In parallel with all that I mentioned, there were also the logistic problems at eLab Hackerspace: who was going, when each one would go, how many cars would be necessary, where would we sleep, who would return earlier, etc. If we were a small group, everything would be simple… but we were 16 and for some reason none of the hotels near the event location had rooms enough for everyone at acceptable prices. The solution was the ibis hotel in Alfragide, which wasn’t anywhere near but was the only hotel with enough rooms and acceptable prices. As usual, there were also some last minute problems, but everything was worked out.
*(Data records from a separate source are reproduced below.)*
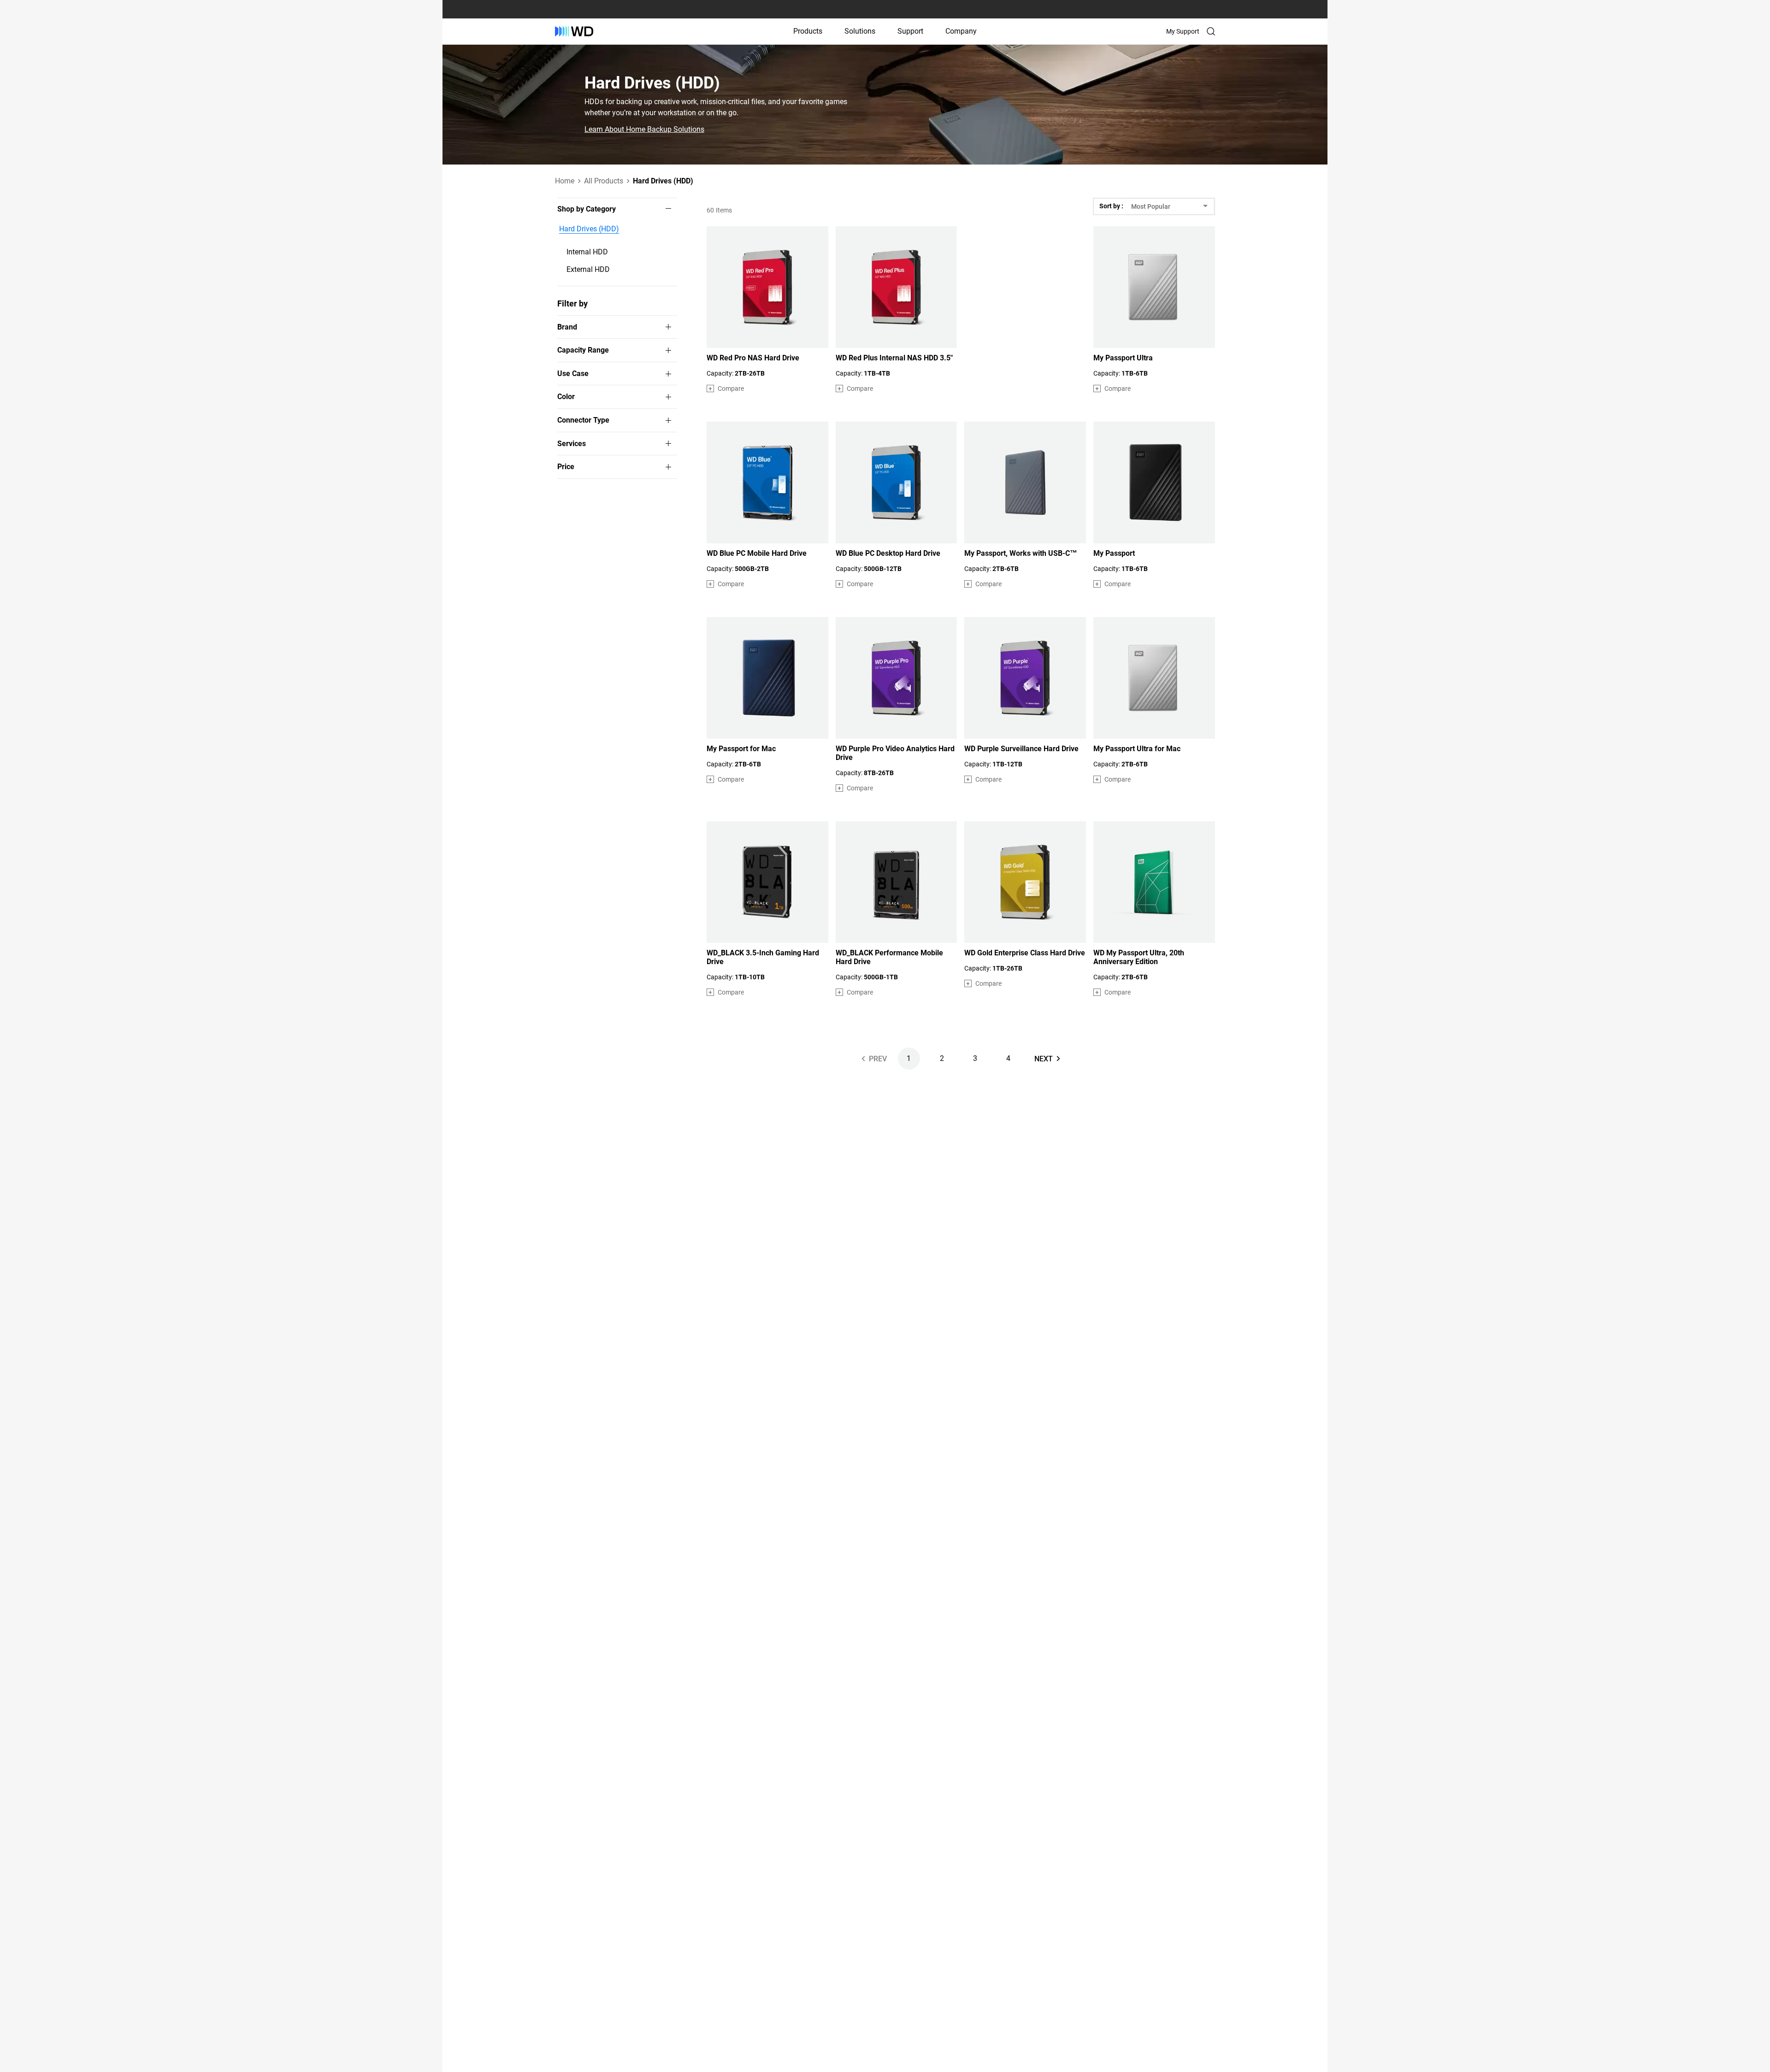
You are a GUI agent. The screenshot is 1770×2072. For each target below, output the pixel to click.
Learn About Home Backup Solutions (644, 129)
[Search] (1211, 31)
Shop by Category (586, 209)
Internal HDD (587, 251)
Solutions (859, 31)
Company (961, 31)
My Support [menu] (1182, 31)
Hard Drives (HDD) (589, 228)
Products (807, 31)
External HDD (588, 269)
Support (910, 31)
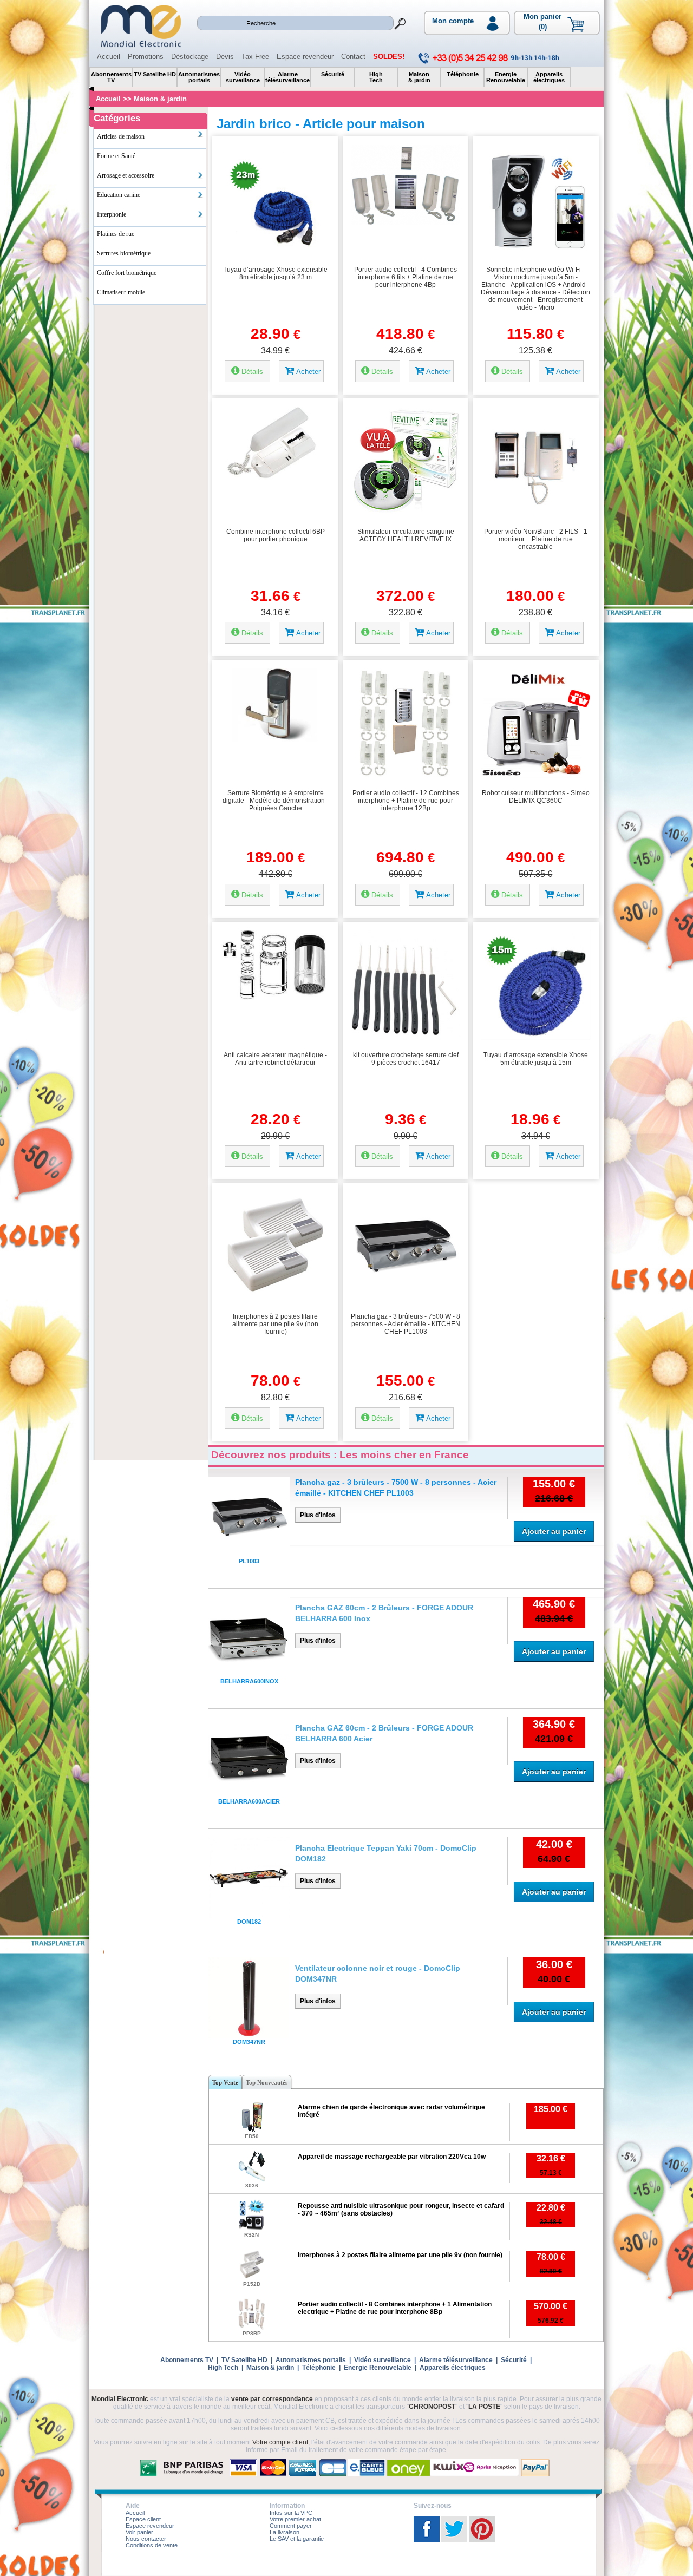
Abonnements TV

In total, members from eLab Hackerspace took 16 projects to Lisbon Mini Maker Faire:
- Tesla Coil – João Duarte;
- Piano PIC – João Duarte;
- MiRo – Mário Saleiro;
- TheMaker3 CNC – Mário Saleiro;
- Infante Robots – Mário Saleiro and Bruna Carmo;
- HacKeyboard – Mário Saleiro;
- Self-Balancing Robot – Hugo Santos;
- Intelligent Windows – Nelson Neves;
- Optical Communication System – Emídio Martins;
- Gyroglove – Luís Sousa;
- Goblin Fleet Commander – Sérgio Vasconcelos;
- FireDarts – Ricardo Alves;
- LED Cube – Ricardo Alves;
- EL-Wire Glasses – Luís Sousa;
- Filament Extruder – José Luís;
- Spot Welder – Álvaro Valente and Gonçalo Pereira;
Besides the members responsible for the projects, eLab Hackerspace members Fred Zabel, Dinis Miguel, Jorge Sacadura, David Lobato and Micael Viegas also went to help exhibiting (and finishing) the projects. Although he didn’t submit the project, David Lobato also took his awesome Nixie Tube Clock.